弾性限界までは元に戻ろうとする性質、弾性があるので元の姿に戻れます~
でもこれを超えると弾性も限界、もう昔には戻れない…
C:上降伏点
引っ張り続けられて耐えてきましたが、とうとう限界です。C点を超えると「応力」は不安定になっていきます。ずるずると伸びていきますが、元に戻ろうとする力はむしろ弱くなっていきます。

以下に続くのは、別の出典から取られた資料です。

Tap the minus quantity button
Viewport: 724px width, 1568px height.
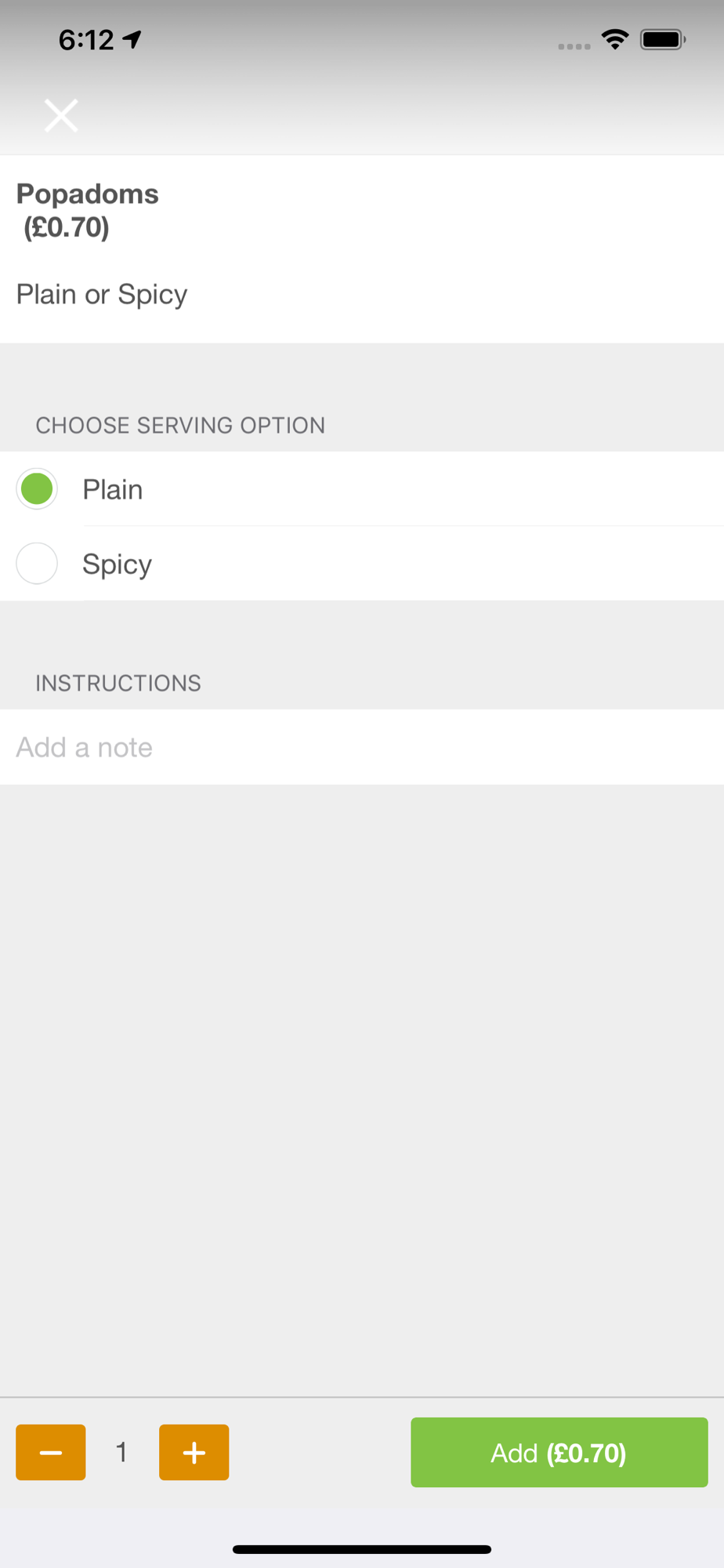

引っ張られて伸びることにそろそろ限界、バネのように柔軟に力を受け流してきたけどもう無理~降伏です
D:下降伏点
そしてとうとう、引っ張りに対して金属がひずんで変形して、耐える限界を迎えます。

降伏しているのにまだ引っ張るの~
きついな~降伏作戦もここまで!ここからは最後の抵抗だ!
E:限界強さ、引張り強さ
何とか引張に耐えていますがその際の「応力」が限界強さ、または限界強さです。

金属の名に懸けて最後の最後まで抵抗します
そして、最後の力を振り絞って出した力が限界強さ!
F:破断点
引っ張る力に耐えてきましたが、F点で金属は切断されてしまいます。

さすがに無理です…
こんなイメージで覚えられそうですか?
語呂合わせも
グラフの形を戦闘機が飛び立つところと思ってください。無理がある!?とりあえず戦闘機を思い浮かべましょう。
まっすぐ飛び立つも、敵に狙い撃ちされて、A、Bで被弾!Cまで上がるも操縦できずふらふらとDまで下がって、何とか持ちこたえようとEまで上っていくがそこで限界。そのまま下降して、Fで通信が切れた…
という悲しい物語に見えてきませんか???
とりあえず、このようなものを思い浮かべてください。

そこで語呂合わせ
被弾、上下、限界、通信破断
ひ(比例限界)だん(弾性限界)上(上降伏点)下(下降伏点)限界(限界強さ)通信破断(破断点)
まとめ
「応力とひずみ」は覚えられそうでしょうか?グラフとセットでそれぞれの点の名前を聞かれたり、その点の意味を聞かれたりするようです。ぜひ覚えて得点をゲットしてください。